▶ **Work item**
Exactly the lines from the first line of the listing through the line containing "Task: Delete the" should appear in the output, unchanged.

☆ ☆ ☆

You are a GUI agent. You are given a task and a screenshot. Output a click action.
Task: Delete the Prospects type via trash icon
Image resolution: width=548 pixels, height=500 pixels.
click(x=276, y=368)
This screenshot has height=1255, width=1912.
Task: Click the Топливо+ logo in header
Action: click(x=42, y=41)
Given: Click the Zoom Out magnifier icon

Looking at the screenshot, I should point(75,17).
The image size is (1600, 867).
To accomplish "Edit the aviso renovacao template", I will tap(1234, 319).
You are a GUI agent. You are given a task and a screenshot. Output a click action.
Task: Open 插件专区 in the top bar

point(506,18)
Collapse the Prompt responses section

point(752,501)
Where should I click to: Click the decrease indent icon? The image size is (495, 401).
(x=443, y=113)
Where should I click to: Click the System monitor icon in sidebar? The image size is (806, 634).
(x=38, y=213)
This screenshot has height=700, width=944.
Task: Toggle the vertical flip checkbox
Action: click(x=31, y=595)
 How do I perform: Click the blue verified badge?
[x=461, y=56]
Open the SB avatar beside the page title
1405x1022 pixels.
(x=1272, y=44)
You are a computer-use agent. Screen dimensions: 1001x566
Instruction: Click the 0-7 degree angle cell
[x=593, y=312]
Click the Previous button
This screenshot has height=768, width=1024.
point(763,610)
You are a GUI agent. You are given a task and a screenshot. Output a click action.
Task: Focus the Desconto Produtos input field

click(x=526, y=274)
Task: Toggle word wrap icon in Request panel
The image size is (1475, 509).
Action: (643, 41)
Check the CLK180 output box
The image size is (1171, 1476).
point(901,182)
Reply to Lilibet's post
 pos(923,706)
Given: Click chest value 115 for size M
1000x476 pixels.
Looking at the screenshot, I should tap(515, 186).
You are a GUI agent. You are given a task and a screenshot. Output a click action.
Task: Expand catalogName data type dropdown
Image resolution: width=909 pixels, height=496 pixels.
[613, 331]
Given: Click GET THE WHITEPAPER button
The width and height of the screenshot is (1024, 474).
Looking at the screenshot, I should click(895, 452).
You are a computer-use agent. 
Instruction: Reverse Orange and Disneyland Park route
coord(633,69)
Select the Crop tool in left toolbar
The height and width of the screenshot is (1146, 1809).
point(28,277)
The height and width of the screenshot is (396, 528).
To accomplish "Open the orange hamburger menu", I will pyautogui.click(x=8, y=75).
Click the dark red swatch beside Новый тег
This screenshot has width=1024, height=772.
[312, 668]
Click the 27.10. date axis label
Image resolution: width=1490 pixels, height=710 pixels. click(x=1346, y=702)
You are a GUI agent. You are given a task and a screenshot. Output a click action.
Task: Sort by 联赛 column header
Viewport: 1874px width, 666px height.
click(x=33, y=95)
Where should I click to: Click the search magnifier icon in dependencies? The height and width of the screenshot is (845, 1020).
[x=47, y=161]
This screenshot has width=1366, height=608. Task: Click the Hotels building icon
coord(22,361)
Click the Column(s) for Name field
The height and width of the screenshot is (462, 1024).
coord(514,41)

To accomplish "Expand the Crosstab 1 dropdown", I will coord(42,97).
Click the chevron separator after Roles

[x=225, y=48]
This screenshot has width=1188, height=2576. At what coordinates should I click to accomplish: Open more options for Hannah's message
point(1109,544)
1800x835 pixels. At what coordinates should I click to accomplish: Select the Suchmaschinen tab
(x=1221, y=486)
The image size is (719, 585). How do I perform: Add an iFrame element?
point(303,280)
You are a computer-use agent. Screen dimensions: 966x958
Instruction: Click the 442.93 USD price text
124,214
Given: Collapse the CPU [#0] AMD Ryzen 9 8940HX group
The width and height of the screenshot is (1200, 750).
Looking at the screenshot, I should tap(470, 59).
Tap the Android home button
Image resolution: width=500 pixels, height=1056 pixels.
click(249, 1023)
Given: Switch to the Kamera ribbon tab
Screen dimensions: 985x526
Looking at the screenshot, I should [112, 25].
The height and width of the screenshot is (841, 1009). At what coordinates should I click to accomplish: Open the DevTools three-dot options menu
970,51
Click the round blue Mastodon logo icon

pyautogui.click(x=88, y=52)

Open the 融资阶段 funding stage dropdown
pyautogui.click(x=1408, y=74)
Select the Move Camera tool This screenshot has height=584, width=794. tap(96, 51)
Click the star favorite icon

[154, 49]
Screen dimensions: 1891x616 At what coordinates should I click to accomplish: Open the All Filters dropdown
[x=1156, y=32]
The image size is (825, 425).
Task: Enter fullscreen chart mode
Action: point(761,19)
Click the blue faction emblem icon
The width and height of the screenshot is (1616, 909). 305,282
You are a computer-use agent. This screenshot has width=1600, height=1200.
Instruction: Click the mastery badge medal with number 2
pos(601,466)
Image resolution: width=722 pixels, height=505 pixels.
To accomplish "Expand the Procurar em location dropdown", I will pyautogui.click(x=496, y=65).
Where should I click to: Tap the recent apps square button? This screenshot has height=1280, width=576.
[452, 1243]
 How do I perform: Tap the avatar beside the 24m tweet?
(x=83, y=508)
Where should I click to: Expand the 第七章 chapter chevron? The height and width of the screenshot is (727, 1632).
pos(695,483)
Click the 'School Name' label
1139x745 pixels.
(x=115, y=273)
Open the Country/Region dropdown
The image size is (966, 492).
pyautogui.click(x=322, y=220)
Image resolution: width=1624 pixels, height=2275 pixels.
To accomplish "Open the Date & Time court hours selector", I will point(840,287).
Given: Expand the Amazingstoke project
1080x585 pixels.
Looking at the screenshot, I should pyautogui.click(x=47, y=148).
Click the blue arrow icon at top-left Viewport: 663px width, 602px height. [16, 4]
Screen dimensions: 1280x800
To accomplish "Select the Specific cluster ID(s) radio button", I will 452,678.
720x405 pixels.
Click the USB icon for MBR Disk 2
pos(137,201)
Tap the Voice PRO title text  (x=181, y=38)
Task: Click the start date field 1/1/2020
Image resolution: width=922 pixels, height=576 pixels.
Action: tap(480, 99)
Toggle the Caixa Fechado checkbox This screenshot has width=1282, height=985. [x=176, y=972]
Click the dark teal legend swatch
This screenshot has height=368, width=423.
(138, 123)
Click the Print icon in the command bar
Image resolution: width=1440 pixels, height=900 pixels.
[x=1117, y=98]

☆ ☆ ☆

▶ **Output for this task**
You are a GUI agent. You are given a task and a screenshot. Output a click action.
Task: Delete the Prospects type via trash icon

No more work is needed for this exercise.